═════ SOURCE INFORMATION ═════
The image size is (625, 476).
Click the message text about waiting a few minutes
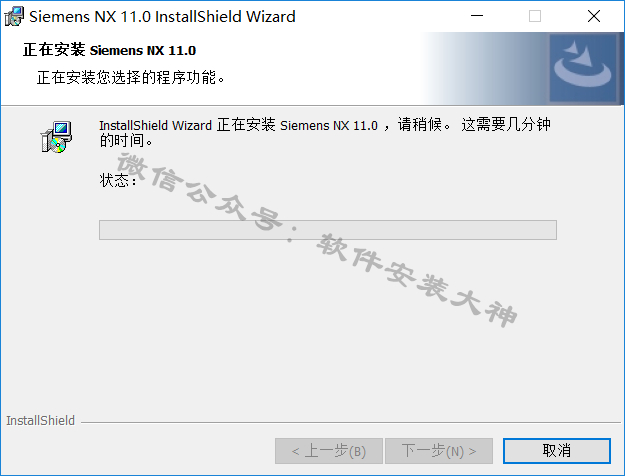(325, 132)
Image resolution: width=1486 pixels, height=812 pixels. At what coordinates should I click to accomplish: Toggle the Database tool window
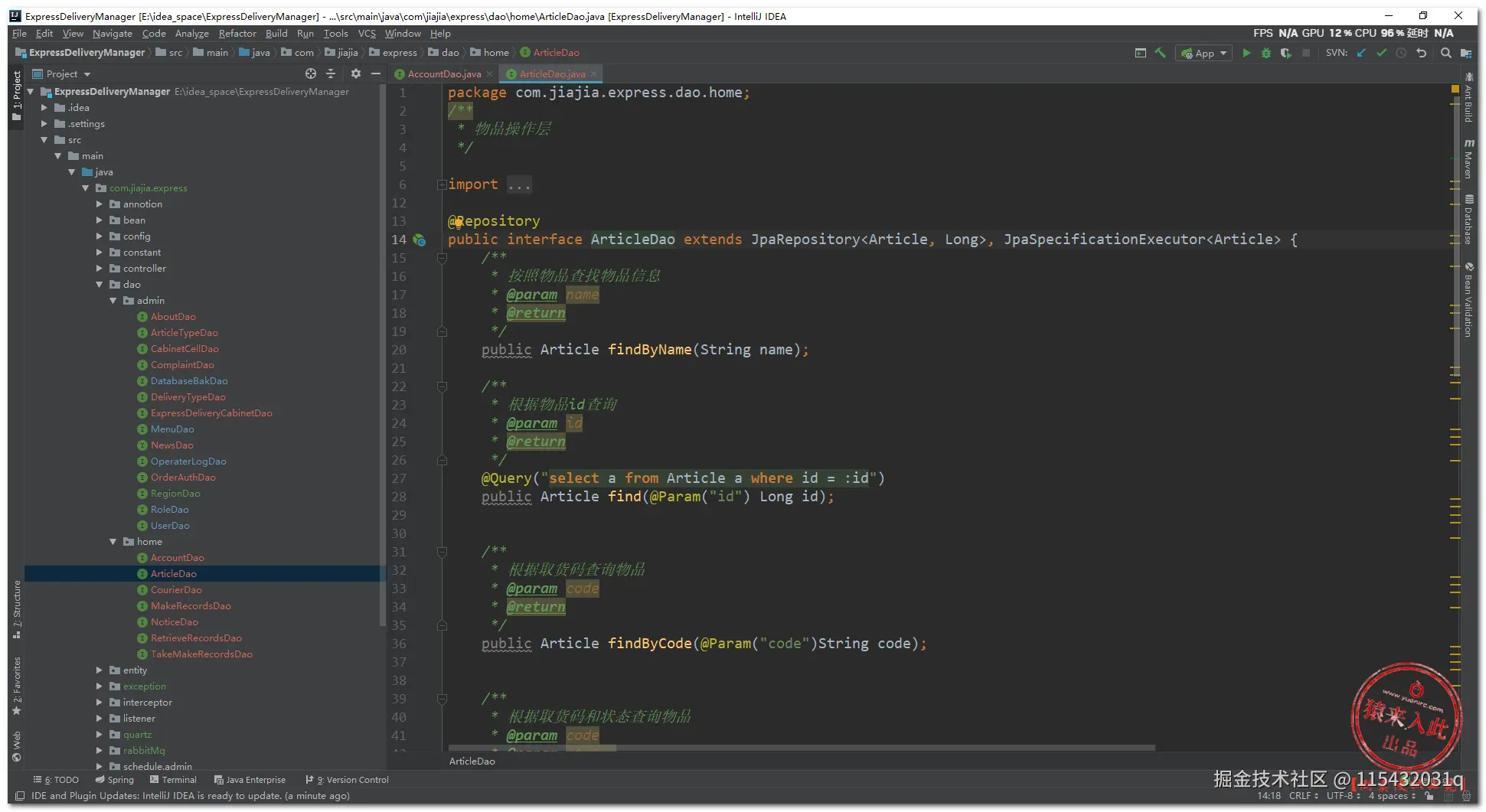pyautogui.click(x=1468, y=220)
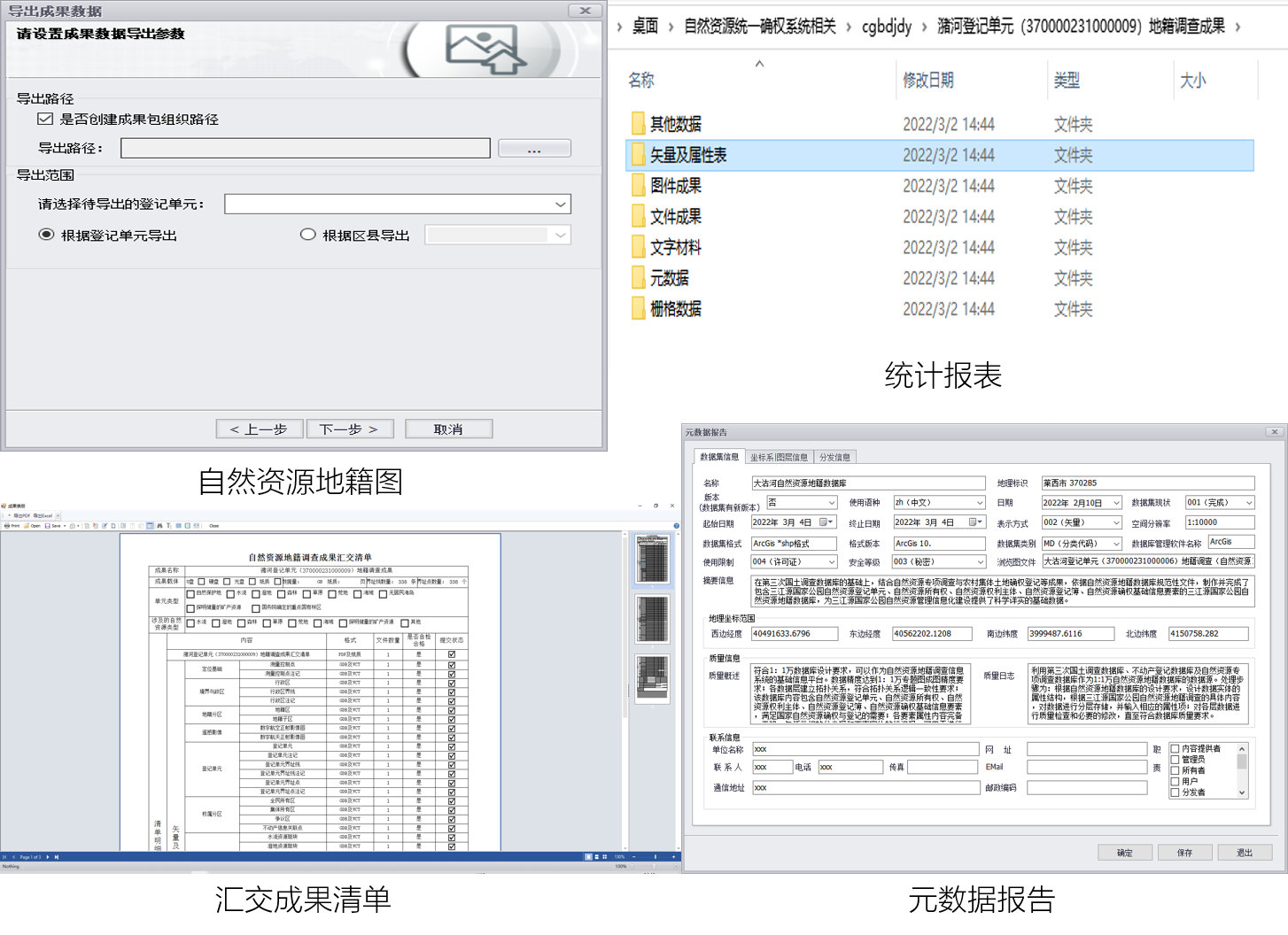Click the 下一步 button

349,429
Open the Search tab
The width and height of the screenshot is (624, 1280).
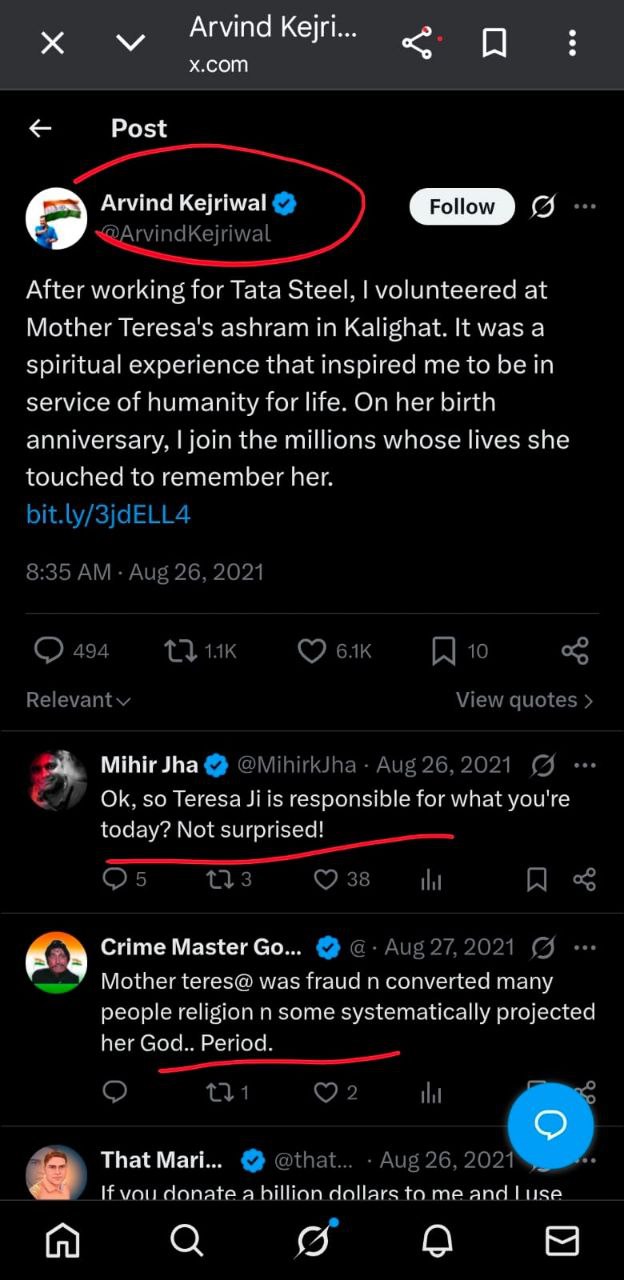coord(187,1241)
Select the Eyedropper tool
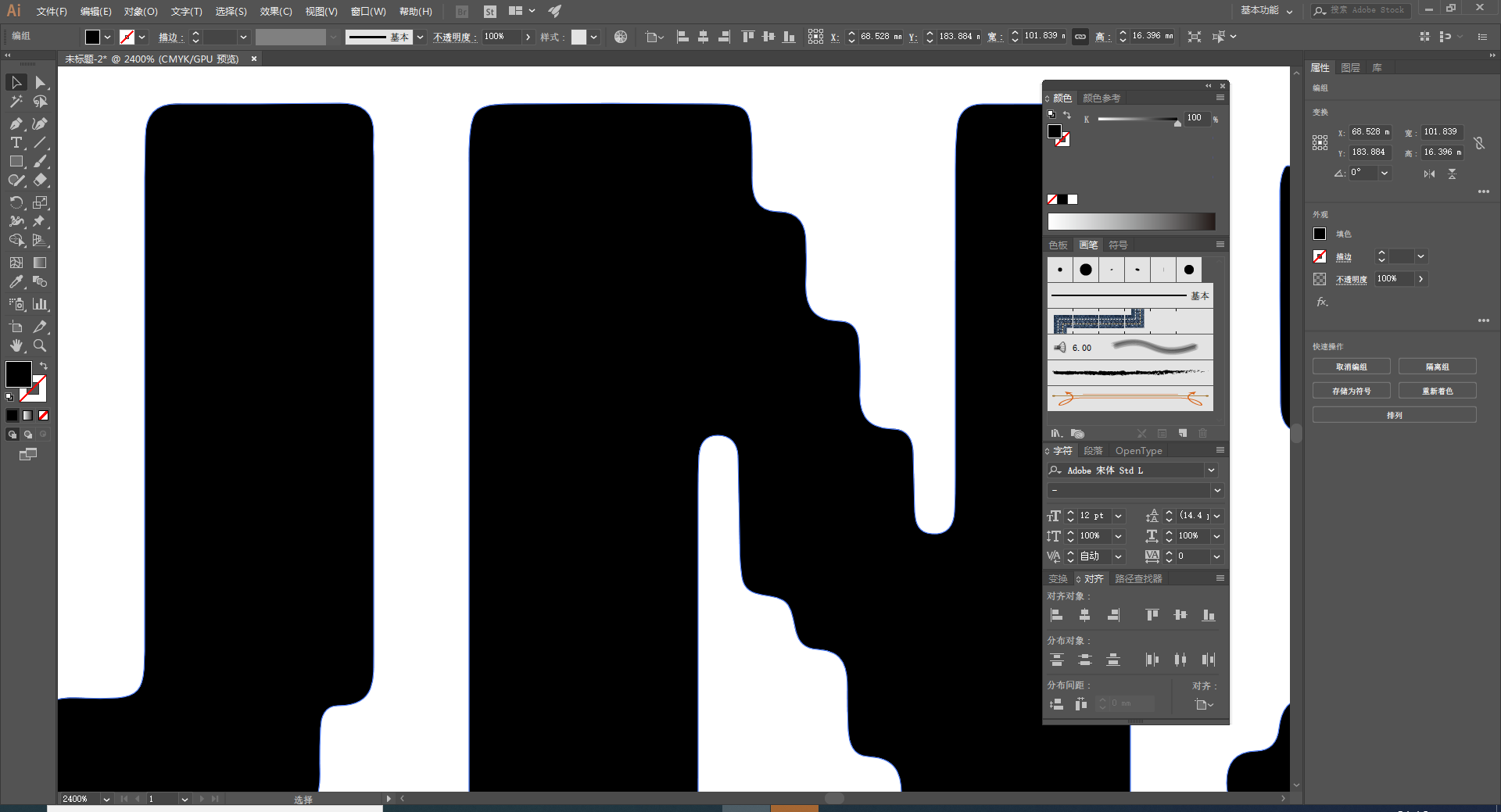The image size is (1501, 812). pos(16,282)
═════
**TASK:** Could you repeat all of the entries exactly, without any of the images?

**YOUR SOLUTION:**
The image size is (625, 476).
Click the message text about waiting a few minutes
(325, 132)
Image resolution: width=1486 pixels, height=812 pixels. At what coordinates should I click to accomplish: Toggle the Database tool window
pyautogui.click(x=1468, y=220)
Click the 下一步 button

349,429
Open the Search tab
The width and height of the screenshot is (624, 1280).
coord(187,1241)
Select the Eyedropper tool
The image size is (1501, 812). pos(16,282)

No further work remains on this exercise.